Model 1: Produce model fit table

m1_output <- readModels(here("m1_enum"), quiet = TRUE)

m1_enum <- LatexSummaryTable(m1_output,                               
                keepCols=c("Title","Parameters", "LL", "BIC",         
                           "aBIC", "BLRT_PValue", "T11_VLMR_PValue",
                           "Observations"),    
                sortBy = "Title")                                     

gt(m1_enum)

Title	Parameters	LL	BIC	aBIC	BLRT_PValue	T11_VLMR_PValue	Observations
M1: Class1	8	-46288.29	92640.89	92615.47	NA	NA	3103
M1: Class2	13	-43352.36	86809.23	86767.93	0	0.0000	3103
M1: Class3	18	-42126.11	84396.93	84339.74	0	0.0000	3103
M1: Class4	23	-41433.72	83052.37	82979.29	0	0.0000	3103
M1: Class5	28	-41051.51	82328.14	82239.17	0	0.1547	3103
M1: Class6	33	-40755.99	81777.31	81672.46	0	0.0149	3103

`model 2`: Free variances & covariances fixed to zero

In model-2 the variances are freely estimated across latent classes (4 item variances per-class; 4*4=16 variance parameters) and covariance parameters are fixed to zero. In regards to the variance-covariance matrix this model is also named the, class-varying, diagonal model.

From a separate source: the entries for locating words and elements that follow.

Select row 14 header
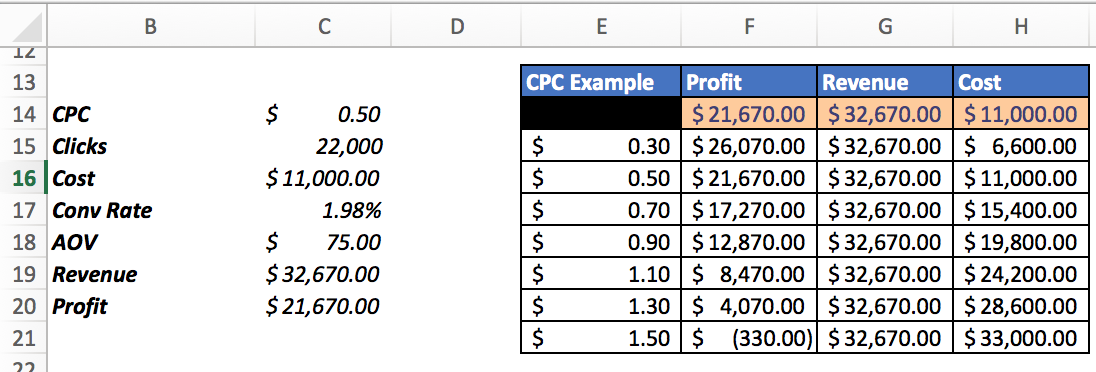The width and height of the screenshot is (1096, 372). pos(23,114)
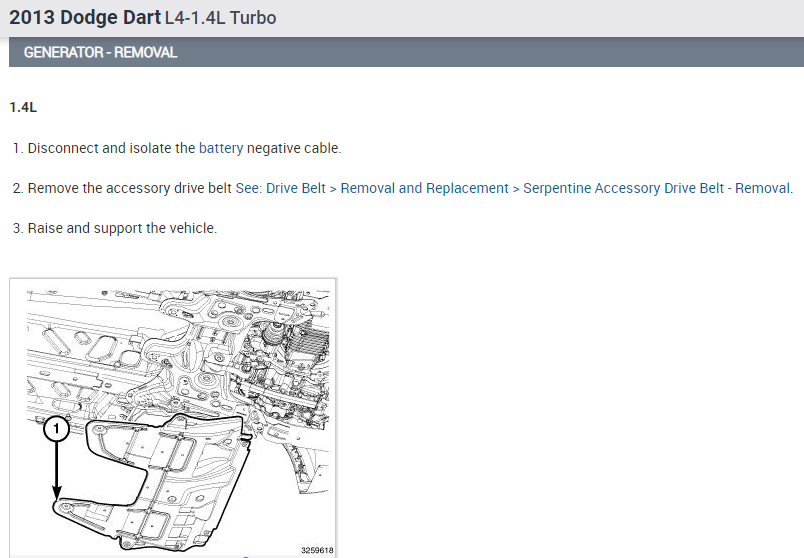Click the L4-1.4L Turbo engine label
The height and width of the screenshot is (558, 804).
[x=220, y=18]
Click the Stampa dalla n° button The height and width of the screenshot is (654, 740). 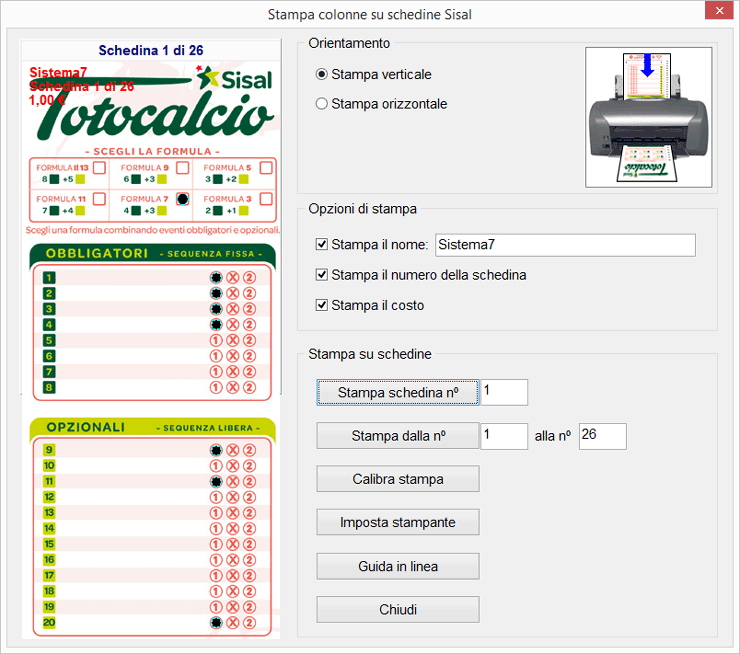click(x=397, y=436)
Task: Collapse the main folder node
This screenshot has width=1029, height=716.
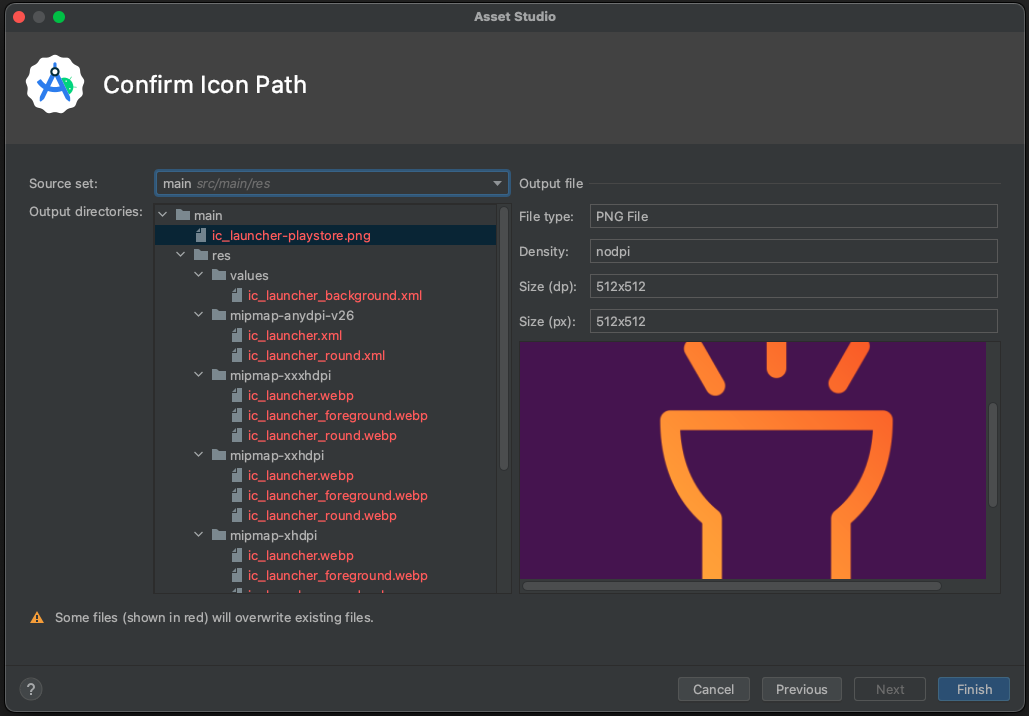Action: [x=162, y=214]
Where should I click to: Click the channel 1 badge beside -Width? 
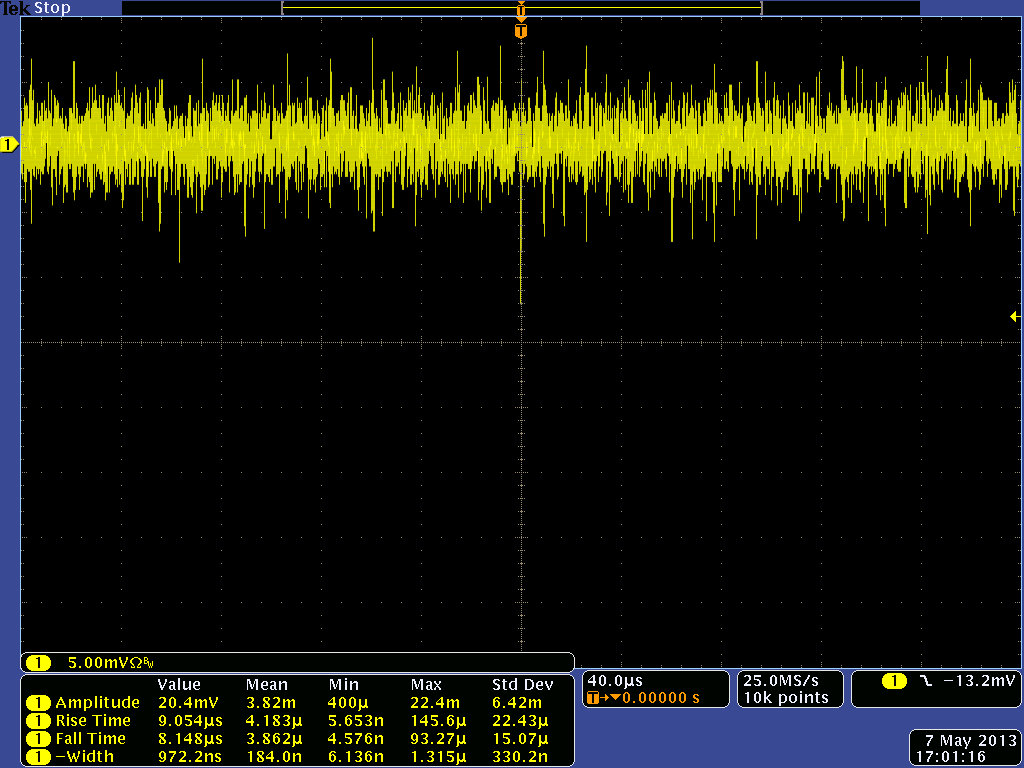tap(38, 757)
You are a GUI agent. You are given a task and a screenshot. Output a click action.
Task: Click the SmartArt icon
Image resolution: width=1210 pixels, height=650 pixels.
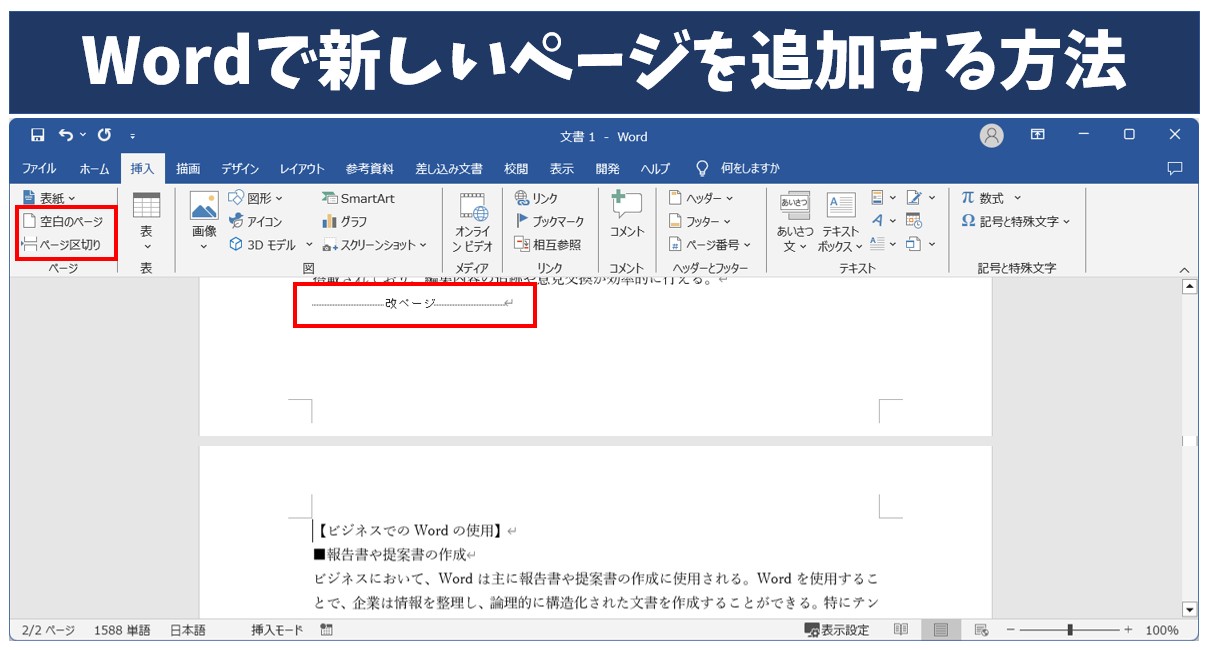(330, 199)
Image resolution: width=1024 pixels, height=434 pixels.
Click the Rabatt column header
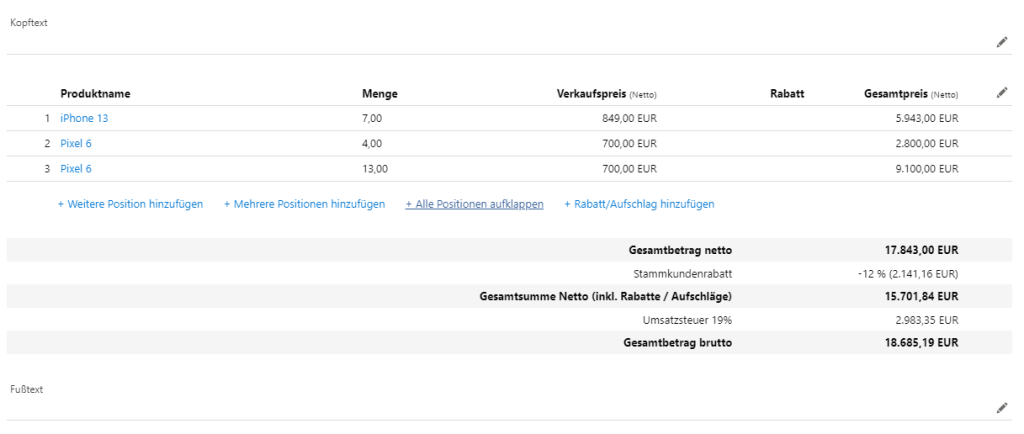click(787, 94)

lpa_m2  <- lapply(1:6, function(k) { 
  z2 <- if_else(k < 2 , '!' , '')
  z3 <- if_else(k < 3 , '!' , '')
  z4 <- if_else(k < 4 , '!' , '')
  z5 <- if_else(k < 5 , '!' , '')
  z6 <- if_else(k < 6 , '!' , '')
  
lpa_enum  <- mplusObject(
      
  TITLE = glue("M2: Class{k} "), 
  
  VARIABLE = glue(
   "usevar = mth_scor-bio_scor;
    classes = c({k}); "),
  
  ANALYSIS = 
   "estimator = mlr; 
    type = mixture;
    starts = 200 50; 
    processors = 10;",
  
  MODEL = glue(
   
   "%c#1%
    [mth_scor-bio_scor];   !!! means are are freely estimated
    mth_scor-bio_scor;     !!! variances are freely estimated
                           !!! covariances are fixed to zero (default)
{z2} %c#2%
{z2} [mth_scor-bio_scor];
{z2} mth_scor-bio_scor;
     
{z3} %c#3%
{z3} [mth_scor-bio_scor];
{z3} mth_scor-bio_scor;
     
{z4} %c#4%
{z4} [mth_scor-bio_scor];
{z4} mth_scor-bio_scor;

{z5} %c#5%
{z5} [mth_scor-bio_scor];
{z5} mth_scor-bio_scor;

{z6} %c#6%
{z6} [mth_scor-bio_scor];
{z6} mth_scor-bio_scor;

"),
  
  OUTPUT = "sampstat residual tech11 tech14;",
  
  PLOT = 
    "type = plot3; 
     series = mth_scor-bio_scor(*);",
  
  usevariables = colnames(lsay_data),
  rdata = lsay_data)

lpa_m2_fit <- mplusModeler(lpa_enum, 
    dataout=glue(here("m2_enum", "c_lpa_m2.dat")),
    modelout=glue(here("m2_enum", "c{k}_lpa_m2.inp")) ,
    check=TRUE, run = TRUE, hashfilename = FALSE)
})

Model 2: Produce model fit table

m2_output <- readModels(here("m2_enum"), quiet = TRUE)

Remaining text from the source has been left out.